After the drowning death of Alice Palmer, her grieving family starts to experience strange events in their home.

I think there is something out of focus behind us.

Filmed as a fake documentary the filmmakers rely on spooky music and holding on blurry creepy images. With no jump-scares in sight, it just has waves of dread as the story unfolds. It plays like a disturbing episode of Dateline as more and more secrets are revealed. Though the longer it goes on, the less convincing it becomes.

The Frightners (1996)

A con-man posing as psychic who in fact does see ghosts, is all that stands in the way of a reaper-like spirit that is killing both the living and the dead.
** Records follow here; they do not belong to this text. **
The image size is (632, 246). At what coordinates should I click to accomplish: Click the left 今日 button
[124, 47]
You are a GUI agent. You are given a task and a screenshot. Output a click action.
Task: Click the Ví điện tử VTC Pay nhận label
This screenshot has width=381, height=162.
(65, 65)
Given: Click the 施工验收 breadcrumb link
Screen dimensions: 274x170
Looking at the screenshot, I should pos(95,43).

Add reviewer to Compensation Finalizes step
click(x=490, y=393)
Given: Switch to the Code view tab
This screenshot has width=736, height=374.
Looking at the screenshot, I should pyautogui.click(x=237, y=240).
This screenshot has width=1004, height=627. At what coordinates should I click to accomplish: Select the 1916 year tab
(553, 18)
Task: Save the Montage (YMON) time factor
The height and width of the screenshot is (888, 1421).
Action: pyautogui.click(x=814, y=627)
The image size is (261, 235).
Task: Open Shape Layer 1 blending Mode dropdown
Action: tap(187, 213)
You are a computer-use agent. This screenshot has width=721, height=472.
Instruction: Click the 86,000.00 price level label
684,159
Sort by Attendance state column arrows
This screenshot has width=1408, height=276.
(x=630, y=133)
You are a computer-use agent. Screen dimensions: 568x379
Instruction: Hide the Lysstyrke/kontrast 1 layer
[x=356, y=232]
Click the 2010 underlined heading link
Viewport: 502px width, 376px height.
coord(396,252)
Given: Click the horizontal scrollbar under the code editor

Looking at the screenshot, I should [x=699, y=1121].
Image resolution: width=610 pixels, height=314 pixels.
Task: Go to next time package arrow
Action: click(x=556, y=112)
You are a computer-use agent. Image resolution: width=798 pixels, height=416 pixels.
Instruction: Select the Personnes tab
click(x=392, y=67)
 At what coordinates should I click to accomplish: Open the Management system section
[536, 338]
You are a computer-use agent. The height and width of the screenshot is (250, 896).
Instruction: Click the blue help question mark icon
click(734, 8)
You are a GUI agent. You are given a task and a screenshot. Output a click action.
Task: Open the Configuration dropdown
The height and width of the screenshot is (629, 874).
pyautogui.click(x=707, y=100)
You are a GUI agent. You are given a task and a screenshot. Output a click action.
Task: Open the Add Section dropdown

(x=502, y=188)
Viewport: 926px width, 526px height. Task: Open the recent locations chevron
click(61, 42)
Without a doubt, this one of my favorites of all time as it blends horror and humor in the greatest of ways. It was director Peter Jackson’s last film before he was consumed by hobbits and magic rings. It is also my favorite Michael J. Fox performance after Marty McFly. And every scene with the legend Jeffrey Combs is pure gold. I simply love the constant turns the film makes both in story and in tone. This is a perfect one to roll on Halloween night.

Paranorman (2012)

A young boy who can see dead people must save his town from an evil curse.

Hair-raising!

This is a great family Halloween film, much in the vein of Monster House, Goosebumps, and Hocus Pocus. It has kid-size frights and fun stuff for the adults to chew on. While it does get a bit dark near the end, it still a really solid stop-motion film, second only to Laika Entertainment’s masterpiece Kubo and the Two Strings.